DepMap contains a multitude of data for hundreds of cell lines, including CRISPR/RNAi screen results, gene expression data, copy number variation, and more. This data can be extremely useful to remove common dependencies from your own results, look at expression or copy number for a given gene across various lineages or diseases, and to identify hits that are selective to a given (sub)lineage.

For fast access to this data, CRISPRball includes a function (build_depmap_db()) to build a SQLite database using the depmap R package. This database will be large, >4 GB.
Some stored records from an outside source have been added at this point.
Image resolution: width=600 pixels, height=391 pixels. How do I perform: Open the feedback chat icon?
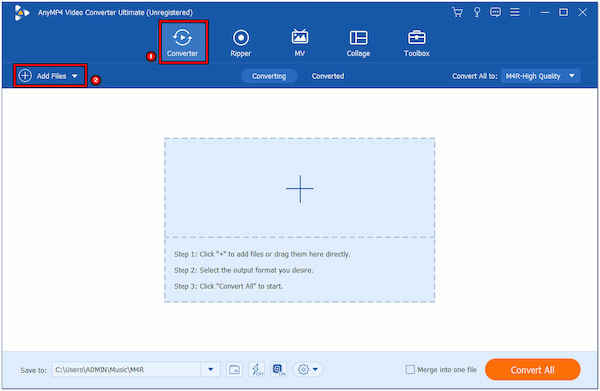495,12
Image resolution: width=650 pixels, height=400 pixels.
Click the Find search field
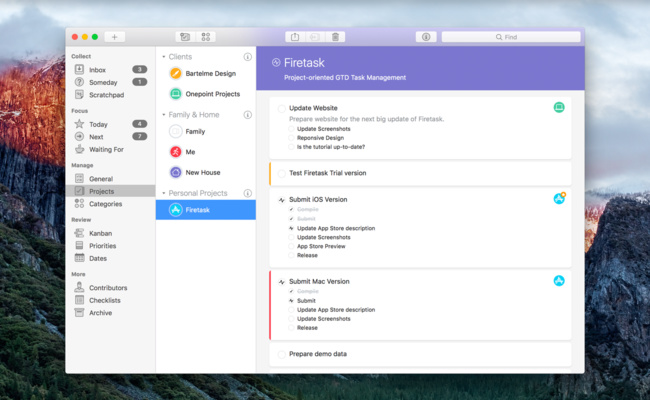(x=510, y=37)
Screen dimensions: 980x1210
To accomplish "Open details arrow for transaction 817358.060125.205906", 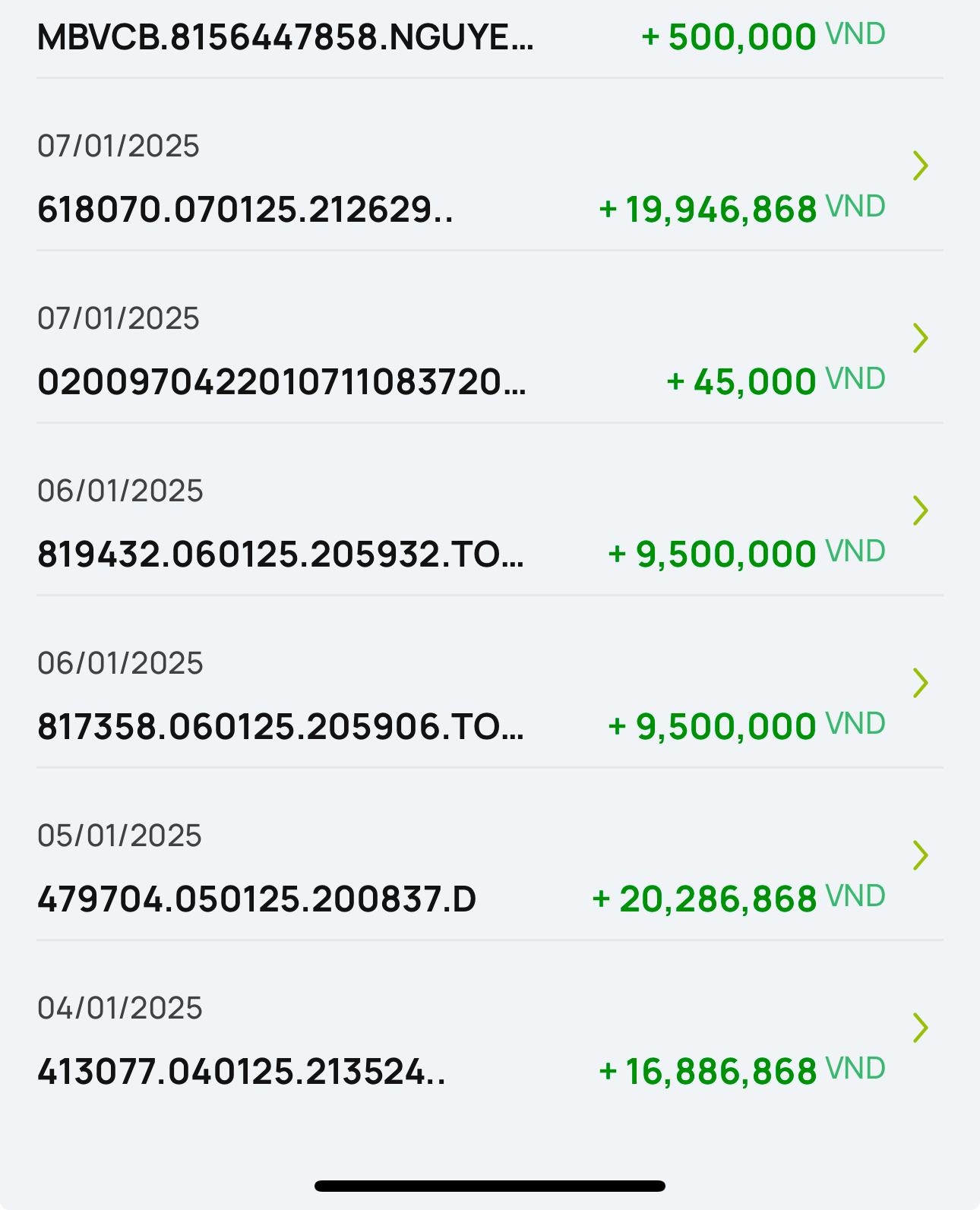I will 920,683.
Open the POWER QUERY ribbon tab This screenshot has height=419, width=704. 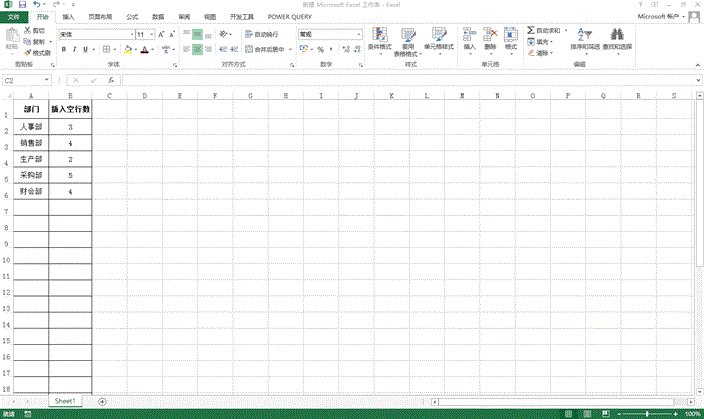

This SQLite database can then be passed to the app and the data contained therein easily explored in the DepMap tab.

library("depmap")
library("pool")
library("RSQLite")

# This will take a few minutes to run.
# The database will be named "depmap_db.sqlite" and placed in the working directory.
build_depmap_db()

CRISPRball(
    gene.data = genes, sgrna.data = sgrnas, count.summary = count.summ,
    norm.counts = norm.counts, genesets = gene.sets, depmap.db = "depmap_db.sqlite"
)

Filtering DepMap Common Essential Hits

When provided, one can also easily filter the DepMap common essential hits from the results in the Gene (Overview) tab via the checkboxes in the sidebar.

Additional Help

Almost every input in the app will display a helpful tooltip explaining its function on hover. Plots also have an information icon that will explain the plot contents when hovered or clicked.

Bug reports, feature requests, and questions can be submitted to the issue tracker.